Sunday, January 12, 2014

High productivity can match our incomes

I have noticed a new phrase creeping into the Australian discourse, favoured by politicians and business leaders alike. It is “high-income economy”.

It seems that in the last few months our “high-income economy” is being blamed for a range of ills: Lack of international competiveness, loss of jobs overseas, factories closing, the plight of Qantas. The “high-income economy” has replaced “the high Australian dollar” as the favoured bete noire now that the dollar is not as high as it used to be.

It seems that something has to be blamed and I would suggest the focus on people’s wages has come about because employers feel they will get a more sympathetic reception from the current Government on this issue. It shouldn’t be the case. In Opposition Treasurer Joe Hockey made his position quite clear. Speaking to the Committee for Economic Development of Australia less than a year ago he said expensive labour “is not a bad thing”.

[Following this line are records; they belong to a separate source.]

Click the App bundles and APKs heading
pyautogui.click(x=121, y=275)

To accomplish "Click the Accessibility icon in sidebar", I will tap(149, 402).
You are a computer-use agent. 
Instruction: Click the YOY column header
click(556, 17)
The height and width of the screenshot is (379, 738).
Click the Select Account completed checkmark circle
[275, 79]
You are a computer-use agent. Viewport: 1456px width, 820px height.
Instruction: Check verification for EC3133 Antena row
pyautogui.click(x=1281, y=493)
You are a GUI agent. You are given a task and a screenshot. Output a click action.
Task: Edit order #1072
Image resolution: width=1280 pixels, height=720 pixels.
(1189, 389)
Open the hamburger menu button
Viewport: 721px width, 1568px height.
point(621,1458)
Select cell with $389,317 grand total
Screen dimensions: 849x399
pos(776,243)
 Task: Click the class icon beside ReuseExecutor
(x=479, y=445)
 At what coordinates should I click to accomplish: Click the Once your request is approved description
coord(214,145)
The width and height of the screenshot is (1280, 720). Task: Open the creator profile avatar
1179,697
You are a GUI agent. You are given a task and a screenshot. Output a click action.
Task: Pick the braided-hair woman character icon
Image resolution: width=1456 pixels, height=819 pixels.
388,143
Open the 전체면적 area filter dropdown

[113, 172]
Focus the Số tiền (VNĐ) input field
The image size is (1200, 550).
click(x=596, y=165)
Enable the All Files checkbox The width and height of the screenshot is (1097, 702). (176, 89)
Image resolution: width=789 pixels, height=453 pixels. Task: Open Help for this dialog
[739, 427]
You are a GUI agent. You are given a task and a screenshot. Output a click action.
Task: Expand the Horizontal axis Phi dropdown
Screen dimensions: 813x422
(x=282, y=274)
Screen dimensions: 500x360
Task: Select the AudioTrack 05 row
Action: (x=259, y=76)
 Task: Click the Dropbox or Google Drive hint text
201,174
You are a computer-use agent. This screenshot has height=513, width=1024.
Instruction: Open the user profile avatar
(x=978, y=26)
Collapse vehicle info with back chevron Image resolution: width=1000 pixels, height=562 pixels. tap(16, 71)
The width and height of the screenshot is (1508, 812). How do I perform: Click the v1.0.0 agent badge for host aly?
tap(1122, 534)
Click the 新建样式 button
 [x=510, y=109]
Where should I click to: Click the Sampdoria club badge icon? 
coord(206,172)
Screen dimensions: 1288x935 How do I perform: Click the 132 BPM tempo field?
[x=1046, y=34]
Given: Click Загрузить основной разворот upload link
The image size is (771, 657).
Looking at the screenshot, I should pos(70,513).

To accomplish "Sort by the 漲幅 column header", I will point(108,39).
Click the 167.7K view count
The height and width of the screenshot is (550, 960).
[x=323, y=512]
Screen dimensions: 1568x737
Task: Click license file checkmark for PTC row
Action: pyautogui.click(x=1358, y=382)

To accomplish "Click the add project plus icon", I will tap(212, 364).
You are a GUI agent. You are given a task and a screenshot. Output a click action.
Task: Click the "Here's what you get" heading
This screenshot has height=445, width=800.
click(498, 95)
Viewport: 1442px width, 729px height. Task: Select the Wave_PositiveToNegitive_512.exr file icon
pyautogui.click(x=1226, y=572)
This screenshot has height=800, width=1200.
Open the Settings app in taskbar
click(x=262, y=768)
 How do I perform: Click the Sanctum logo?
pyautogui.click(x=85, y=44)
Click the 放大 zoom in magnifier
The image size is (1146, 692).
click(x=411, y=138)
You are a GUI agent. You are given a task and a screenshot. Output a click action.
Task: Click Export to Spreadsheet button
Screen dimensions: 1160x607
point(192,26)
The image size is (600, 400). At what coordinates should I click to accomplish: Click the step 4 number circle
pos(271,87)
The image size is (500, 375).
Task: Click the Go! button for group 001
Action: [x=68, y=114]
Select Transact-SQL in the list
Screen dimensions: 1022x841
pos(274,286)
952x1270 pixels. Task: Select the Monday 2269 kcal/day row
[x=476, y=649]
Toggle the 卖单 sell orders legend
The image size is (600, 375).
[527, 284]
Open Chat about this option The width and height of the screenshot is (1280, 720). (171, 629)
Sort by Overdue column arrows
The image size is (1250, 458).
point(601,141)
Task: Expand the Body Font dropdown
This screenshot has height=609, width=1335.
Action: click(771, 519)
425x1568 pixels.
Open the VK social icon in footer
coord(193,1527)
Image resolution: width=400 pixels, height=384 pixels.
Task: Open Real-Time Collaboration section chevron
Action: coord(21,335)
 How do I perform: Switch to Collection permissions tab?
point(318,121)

“Australia’s standard of living must not go backwards. There is no national benefit in cutting wages,” Mr Hockey said.

And of course he is right. While a reduction in the pay of say car workers would be of temporary benefit to the vehicle manufacturers, the flow-on effect to a host of other industries, from major retailers to local coffee shops, would be disastrous. There would be calls for more wage cuts, including a freeze or a lowering of the minimum wage, and so would begin a sad race to the bottom.

In another part of his address last year Mr Hockey said he believed Australia could compete effectively against low-income countries such as China and India providing our productivity was higher. Monash University academic Rebecca Valenzuela echoes this when she says Australia needs to invest more effort in this area “making people better trained and knowledgeable workers, smarter and efficient managers”.
“We also need to invest in good infrastructure, in the latest technologies, in advanced research and education – all for ensuring that we can turn products and services that are new, unique and of high quality to service the growing demands of a more sophisticated consumer,” Dr Valenzuela says.

Spot on, and I suspect this is also part of Prime Minister Tony Abbott’s thinking when he announced that Parliament would be repealing 8000 laws on the statute books as part of a plan to slash red tape and release $1 billion a year currently taken up in a host of compliance measures.
While I suspect Mr Abbott’s staffers have been working overtime to dig up a load of obsolete regulations that have never been repealed because they no longer apply, in order to reach that headline-grabbing figure of 8000, the concept is encouraging. But it will only work if employers use any new freedoms to build a more technologically-equipped and productive Australian economy.